Work to complete
Take the listing below and print exactly the lines starting at the line containing "Open the Reports chart icon" and ending at the line containing "Open the PPT生成", both ends included, and no others.

»»

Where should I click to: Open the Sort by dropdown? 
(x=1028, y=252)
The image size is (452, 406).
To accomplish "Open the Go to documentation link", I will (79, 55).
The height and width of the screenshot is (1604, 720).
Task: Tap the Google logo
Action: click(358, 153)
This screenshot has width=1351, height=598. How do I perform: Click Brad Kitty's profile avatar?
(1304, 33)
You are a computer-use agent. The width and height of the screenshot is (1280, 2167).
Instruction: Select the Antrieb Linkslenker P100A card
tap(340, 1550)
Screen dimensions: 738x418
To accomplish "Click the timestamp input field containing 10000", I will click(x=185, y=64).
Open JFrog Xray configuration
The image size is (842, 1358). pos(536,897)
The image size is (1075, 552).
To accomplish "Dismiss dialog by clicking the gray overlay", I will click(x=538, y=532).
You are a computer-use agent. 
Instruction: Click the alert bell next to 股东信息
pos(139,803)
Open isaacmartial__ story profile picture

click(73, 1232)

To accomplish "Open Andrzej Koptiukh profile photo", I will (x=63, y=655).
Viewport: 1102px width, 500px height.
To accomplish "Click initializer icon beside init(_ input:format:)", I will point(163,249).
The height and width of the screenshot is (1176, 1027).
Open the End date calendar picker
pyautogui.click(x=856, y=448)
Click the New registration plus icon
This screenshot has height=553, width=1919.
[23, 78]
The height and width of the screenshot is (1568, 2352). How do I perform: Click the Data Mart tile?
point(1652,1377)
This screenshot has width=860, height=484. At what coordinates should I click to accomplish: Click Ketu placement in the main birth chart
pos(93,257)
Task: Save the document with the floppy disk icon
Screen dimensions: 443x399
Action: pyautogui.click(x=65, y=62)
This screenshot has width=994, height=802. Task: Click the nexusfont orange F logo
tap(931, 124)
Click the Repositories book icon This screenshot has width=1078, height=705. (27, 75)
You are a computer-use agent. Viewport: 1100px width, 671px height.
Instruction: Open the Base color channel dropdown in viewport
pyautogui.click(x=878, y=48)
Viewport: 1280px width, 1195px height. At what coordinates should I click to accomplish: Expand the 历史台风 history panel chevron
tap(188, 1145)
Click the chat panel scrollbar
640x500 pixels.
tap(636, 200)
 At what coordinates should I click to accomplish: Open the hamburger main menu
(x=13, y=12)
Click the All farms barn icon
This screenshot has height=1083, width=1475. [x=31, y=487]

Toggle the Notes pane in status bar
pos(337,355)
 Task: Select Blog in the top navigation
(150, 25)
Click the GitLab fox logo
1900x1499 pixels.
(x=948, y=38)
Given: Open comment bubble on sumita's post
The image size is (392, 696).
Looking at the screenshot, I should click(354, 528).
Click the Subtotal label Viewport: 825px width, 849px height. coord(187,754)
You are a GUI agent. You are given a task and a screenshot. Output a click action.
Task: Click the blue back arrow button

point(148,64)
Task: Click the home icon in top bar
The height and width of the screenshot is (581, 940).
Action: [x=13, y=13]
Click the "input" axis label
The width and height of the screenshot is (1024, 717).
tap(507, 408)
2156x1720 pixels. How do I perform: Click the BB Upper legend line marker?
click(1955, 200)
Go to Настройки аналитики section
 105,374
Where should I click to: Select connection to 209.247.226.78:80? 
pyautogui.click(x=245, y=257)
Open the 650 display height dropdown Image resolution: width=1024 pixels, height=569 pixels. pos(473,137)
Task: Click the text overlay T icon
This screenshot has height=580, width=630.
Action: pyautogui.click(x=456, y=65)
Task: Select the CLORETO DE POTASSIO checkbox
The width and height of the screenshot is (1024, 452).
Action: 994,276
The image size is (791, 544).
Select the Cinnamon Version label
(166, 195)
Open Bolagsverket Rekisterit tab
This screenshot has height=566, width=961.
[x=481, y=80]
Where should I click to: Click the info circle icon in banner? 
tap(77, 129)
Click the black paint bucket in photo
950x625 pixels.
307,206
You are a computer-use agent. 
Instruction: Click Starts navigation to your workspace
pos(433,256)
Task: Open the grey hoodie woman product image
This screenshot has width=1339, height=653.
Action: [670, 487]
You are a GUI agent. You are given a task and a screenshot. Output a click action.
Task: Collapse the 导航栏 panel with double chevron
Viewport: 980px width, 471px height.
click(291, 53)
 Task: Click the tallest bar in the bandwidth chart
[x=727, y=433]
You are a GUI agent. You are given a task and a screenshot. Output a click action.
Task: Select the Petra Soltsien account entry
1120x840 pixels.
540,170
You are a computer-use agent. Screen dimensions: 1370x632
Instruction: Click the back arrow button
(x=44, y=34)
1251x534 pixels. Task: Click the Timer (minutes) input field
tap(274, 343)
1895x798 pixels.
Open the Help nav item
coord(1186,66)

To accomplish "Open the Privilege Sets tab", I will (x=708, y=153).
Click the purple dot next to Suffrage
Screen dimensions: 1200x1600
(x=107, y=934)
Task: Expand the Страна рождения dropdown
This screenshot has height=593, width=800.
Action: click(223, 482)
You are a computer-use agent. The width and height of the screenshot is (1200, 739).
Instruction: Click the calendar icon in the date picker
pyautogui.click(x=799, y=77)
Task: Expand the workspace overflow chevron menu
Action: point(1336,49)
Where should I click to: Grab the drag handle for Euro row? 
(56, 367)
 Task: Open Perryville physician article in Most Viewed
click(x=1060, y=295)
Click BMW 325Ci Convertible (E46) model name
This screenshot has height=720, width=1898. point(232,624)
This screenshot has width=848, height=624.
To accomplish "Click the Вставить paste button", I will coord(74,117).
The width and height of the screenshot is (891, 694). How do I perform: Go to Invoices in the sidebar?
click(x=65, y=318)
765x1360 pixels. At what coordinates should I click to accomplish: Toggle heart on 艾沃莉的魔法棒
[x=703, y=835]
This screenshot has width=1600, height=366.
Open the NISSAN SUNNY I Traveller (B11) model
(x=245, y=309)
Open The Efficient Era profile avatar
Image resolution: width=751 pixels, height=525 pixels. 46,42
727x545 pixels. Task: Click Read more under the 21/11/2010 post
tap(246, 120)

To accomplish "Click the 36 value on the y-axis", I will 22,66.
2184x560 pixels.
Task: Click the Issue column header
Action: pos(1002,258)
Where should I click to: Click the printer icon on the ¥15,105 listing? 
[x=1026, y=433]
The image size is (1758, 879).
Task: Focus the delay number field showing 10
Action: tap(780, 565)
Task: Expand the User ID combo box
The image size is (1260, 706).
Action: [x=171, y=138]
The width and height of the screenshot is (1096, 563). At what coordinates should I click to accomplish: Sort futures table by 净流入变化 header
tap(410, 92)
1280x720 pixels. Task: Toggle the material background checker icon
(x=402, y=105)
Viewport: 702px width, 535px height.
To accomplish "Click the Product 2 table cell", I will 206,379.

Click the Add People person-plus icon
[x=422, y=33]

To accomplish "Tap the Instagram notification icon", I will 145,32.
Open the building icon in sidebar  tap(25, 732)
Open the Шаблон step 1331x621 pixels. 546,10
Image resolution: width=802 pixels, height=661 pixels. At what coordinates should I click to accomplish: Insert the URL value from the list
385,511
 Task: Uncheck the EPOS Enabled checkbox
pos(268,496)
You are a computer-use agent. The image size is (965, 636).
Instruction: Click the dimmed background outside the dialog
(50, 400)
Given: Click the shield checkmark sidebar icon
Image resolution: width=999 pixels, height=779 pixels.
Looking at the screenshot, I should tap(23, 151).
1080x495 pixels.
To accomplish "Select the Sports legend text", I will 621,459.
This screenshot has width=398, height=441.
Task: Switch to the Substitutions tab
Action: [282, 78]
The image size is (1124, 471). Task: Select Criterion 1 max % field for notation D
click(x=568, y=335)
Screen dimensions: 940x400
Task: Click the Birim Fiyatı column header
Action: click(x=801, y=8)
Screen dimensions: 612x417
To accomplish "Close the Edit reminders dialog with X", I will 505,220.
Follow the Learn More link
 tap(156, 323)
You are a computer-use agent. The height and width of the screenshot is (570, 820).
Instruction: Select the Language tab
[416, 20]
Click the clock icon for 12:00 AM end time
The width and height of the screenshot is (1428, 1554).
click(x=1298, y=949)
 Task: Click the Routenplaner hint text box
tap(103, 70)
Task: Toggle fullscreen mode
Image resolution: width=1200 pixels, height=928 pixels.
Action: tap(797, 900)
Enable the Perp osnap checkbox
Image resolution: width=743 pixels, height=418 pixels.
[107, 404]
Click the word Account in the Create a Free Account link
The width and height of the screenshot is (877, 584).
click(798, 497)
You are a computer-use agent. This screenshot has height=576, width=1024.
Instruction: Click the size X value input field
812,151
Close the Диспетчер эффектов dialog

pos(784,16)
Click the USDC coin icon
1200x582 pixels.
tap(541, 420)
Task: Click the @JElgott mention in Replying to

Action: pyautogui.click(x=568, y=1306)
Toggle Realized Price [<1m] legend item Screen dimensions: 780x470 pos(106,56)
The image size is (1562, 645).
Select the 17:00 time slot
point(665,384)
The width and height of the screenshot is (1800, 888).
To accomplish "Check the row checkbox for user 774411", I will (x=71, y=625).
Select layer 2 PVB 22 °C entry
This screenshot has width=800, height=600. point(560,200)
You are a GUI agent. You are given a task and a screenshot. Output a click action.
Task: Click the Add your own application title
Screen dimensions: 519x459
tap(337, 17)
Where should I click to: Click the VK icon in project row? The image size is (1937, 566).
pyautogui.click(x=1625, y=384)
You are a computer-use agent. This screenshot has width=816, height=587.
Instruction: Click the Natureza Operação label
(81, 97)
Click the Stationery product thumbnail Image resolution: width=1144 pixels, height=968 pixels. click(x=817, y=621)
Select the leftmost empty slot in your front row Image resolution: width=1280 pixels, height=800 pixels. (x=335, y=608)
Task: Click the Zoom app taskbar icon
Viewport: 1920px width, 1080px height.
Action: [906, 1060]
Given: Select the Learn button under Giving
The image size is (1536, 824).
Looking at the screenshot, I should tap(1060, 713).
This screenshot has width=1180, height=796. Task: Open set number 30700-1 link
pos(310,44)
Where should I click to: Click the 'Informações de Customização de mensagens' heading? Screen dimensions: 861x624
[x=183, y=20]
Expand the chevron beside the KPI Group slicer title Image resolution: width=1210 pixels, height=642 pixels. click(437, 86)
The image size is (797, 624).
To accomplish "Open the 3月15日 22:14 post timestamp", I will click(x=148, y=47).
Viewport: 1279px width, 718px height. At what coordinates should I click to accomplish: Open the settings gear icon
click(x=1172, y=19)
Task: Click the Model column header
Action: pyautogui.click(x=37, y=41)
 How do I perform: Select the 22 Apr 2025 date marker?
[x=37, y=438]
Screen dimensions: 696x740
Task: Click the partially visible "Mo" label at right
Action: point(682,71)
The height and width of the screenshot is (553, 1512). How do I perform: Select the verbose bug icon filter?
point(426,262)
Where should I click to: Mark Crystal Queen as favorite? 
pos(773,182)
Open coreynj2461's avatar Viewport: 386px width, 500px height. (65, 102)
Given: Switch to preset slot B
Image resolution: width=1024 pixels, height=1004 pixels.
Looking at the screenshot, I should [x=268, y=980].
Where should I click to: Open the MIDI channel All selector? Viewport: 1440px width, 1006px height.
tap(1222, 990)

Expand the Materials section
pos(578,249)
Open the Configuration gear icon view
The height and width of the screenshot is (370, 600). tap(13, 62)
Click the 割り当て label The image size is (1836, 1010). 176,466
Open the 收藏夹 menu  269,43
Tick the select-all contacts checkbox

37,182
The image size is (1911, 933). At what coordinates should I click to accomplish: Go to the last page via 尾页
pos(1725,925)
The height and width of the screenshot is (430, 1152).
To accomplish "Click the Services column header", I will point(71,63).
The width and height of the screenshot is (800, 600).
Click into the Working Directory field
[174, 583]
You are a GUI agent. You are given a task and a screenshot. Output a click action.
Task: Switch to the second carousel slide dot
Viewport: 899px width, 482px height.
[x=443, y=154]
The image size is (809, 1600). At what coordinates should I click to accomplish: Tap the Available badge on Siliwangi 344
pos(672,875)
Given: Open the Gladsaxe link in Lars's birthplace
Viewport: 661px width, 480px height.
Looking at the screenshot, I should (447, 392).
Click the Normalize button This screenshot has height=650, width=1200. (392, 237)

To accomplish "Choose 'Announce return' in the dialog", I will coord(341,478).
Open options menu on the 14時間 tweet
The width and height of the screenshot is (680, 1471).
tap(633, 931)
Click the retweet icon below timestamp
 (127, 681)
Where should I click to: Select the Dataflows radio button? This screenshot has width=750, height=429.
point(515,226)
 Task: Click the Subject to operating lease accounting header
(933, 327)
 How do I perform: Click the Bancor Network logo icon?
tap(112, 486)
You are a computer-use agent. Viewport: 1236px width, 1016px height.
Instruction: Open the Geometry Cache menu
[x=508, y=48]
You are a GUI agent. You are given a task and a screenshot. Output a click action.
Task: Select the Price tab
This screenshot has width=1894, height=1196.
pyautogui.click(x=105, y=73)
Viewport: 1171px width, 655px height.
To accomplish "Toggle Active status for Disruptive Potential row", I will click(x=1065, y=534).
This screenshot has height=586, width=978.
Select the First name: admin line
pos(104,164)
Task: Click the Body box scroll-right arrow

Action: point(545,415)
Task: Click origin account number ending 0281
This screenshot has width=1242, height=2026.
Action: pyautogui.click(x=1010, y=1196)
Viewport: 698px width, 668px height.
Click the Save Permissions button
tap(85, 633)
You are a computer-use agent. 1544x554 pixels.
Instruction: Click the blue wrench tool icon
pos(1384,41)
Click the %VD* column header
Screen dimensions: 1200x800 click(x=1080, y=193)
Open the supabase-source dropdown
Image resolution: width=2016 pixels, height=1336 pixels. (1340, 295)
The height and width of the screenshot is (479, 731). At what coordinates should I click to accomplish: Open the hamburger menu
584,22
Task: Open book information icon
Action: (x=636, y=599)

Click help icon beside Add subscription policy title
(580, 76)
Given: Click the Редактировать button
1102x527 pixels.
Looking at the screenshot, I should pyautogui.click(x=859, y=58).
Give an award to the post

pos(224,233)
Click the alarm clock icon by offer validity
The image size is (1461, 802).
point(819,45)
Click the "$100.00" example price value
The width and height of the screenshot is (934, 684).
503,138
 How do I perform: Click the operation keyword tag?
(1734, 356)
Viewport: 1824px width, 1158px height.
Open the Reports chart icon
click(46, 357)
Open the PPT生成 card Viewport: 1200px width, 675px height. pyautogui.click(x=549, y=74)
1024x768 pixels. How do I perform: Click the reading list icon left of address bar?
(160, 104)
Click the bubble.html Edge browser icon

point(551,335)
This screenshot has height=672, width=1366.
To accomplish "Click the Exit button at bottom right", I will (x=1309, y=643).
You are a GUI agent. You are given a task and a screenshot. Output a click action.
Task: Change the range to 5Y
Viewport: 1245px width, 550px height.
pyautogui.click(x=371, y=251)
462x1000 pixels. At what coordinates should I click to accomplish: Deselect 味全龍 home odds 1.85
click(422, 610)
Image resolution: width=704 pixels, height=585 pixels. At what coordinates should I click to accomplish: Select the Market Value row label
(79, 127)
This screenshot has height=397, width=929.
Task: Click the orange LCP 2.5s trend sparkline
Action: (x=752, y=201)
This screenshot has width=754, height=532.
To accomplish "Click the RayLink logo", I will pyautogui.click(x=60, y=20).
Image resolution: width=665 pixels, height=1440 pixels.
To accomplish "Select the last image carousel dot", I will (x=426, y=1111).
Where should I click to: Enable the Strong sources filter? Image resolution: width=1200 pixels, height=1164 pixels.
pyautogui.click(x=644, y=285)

««

Worked solution
Open the Reports chart icon
click(46, 357)
Open the PPT生成 card Viewport: 1200px width, 675px height. pyautogui.click(x=549, y=74)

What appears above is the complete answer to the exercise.